Is there any initiative to add Metal as another backend?

blueberry08:12:52

@sooheon.k I heard that they no longer develop it. Have they removed it completely now? Unfortunately, as macOS is usually used on laptops with underpowered GPUs, I haven't heard of anyone building a bridge to Metal to Java ecosystem, since CPU is as powerful as GPU there while being easier to program. Also, I haven't heard of anyone using Metal for compute, despite Apple pushing it while supressing CUDA and OpenCL.

blueberry08:12:47

@sooheon.k BTW how does the book work for you? Is it reasonably easy to follow?

sooheon08:12:23

@blueberry I'm enjoying the book very much. I tried to get into it a while back, had trouble understanding the stack, went away to land of python for a few months and now am seeing the reasoning behind things like how you build up the FullyConnectedInference type and its protocols.

sooheon09:12:52

as for opencl, the latest macbook pro is not on this list (https://support.apple.com/en-us/HT202823), and I'm getting CL_BUILD_PROGRAM_FAILURE trying to make a opencl-float factory. The gpus on the latest mbps are pretty solid, and I got the 8g version on the off chance that AMD for dl story improves in the next couple years (I've been hearing about ROCm as well)

sooheon09:12:41

dependign on how difficult you think the metal support would be, and whether you have time to mentor, I would be willing to volunteer time to learn your other implementations and help out if I can

blueberry09:12:49

@sooheon.k Thanks.
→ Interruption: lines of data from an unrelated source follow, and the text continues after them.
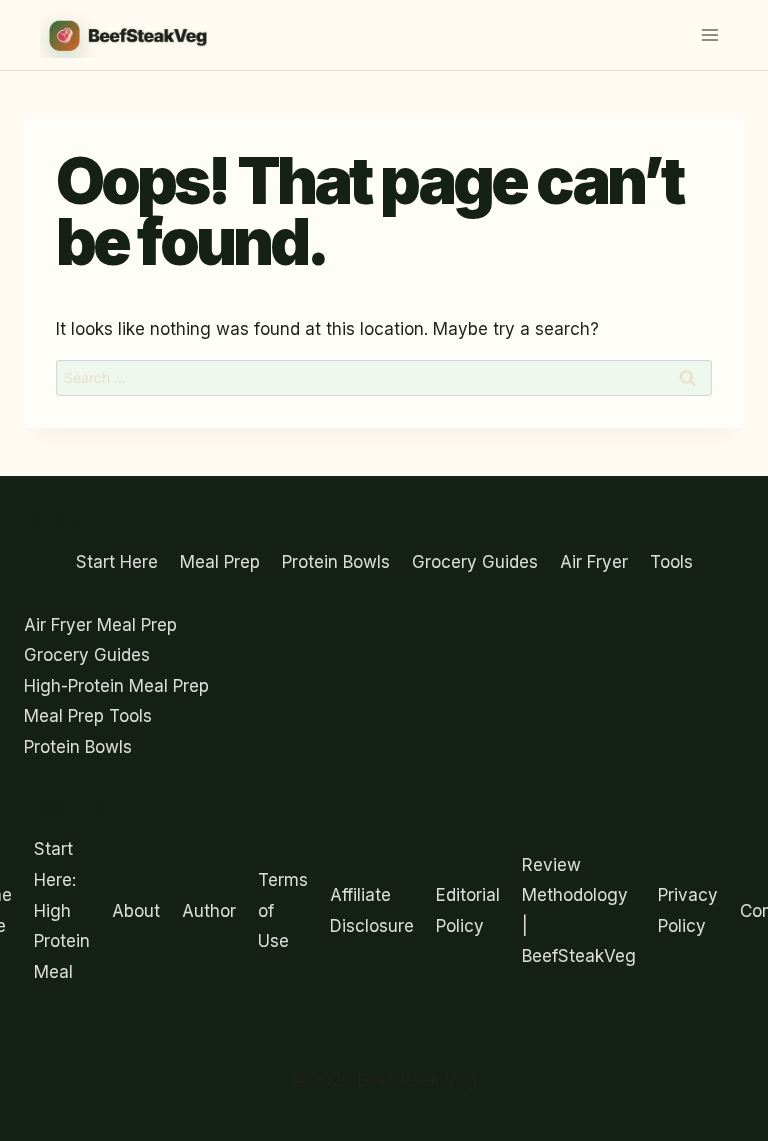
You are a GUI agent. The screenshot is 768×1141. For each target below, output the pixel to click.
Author (209, 911)
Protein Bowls (336, 562)
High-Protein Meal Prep (116, 686)
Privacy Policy (688, 910)
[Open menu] (709, 34)
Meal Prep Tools (88, 716)
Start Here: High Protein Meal (62, 910)
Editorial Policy (468, 910)
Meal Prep (220, 562)
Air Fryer (594, 562)
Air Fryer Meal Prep (100, 625)
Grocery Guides (475, 562)
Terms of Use (283, 910)
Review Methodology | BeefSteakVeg (579, 911)
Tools (671, 562)
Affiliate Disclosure (372, 910)
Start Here (117, 562)
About (136, 911)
Please feel free to share your experience and challenges, so I can improve parts that can be better. As for OpenCL, ROCm does support it, but I don't believe they support macOS. Even CUDA is being kicked off. Regarding the Metal thing, it might be feasible, and I'd be glad to mentor you on that path. Currently, I think the best bet would be to create Metal Java API based on javacpp (https://github.com/bytedeco/javacpp-presets/). This is not that difficult once one is comfortable with javacpp, but that is a high bar that requires at least familiarity with C++ and good control of low-ish level Java. With such API, creating ClojureMetal and the backend for Neanderthal would be lots of work but not that hard since it would be a direct port of existing engines, so the blueprint is there.

blueberry09:12:22

@sooheon.k An alternative is REPL over a ssh connection to a Linux machine with a good gpu, if you have access to one...

sooheon09:12:50

Thanks, yeah I will share more as I work through the book. Sad to hear there is not Metal Java API already, a little googling found this (https://mail.openjdk.java.net/pipermail/announce/2019-July/000271.html) but it's not public 😞.

sooheon09:12:16

@blueberry That's a good point, that's how I currently do my python workflow.

sooheon09:12:04

Intellij has a remote python repl functionality that is pretty seamless, I'll check to see if there's a way to make something similar for cursive repls, I think there might be

blueberry09:12:38

I'd be cautious with Java initiatives for this or that. If they had anything, they'd probably release at least a demo or hello world, or something like that...

sooheon09:12:14

yeah, Java and C++ is too many new things for me, I think it'd be better time spent experimenting on new nn architectures built on neanderthal

blueberry09:12:23

In Clojure, that should be even easier. If you have a ssh access to your machine, start your REPL there, and you can access remotely as if on the same machine, just knowing the IP address in your local network and the port number. That should not even be dependent on the specific editor that you use.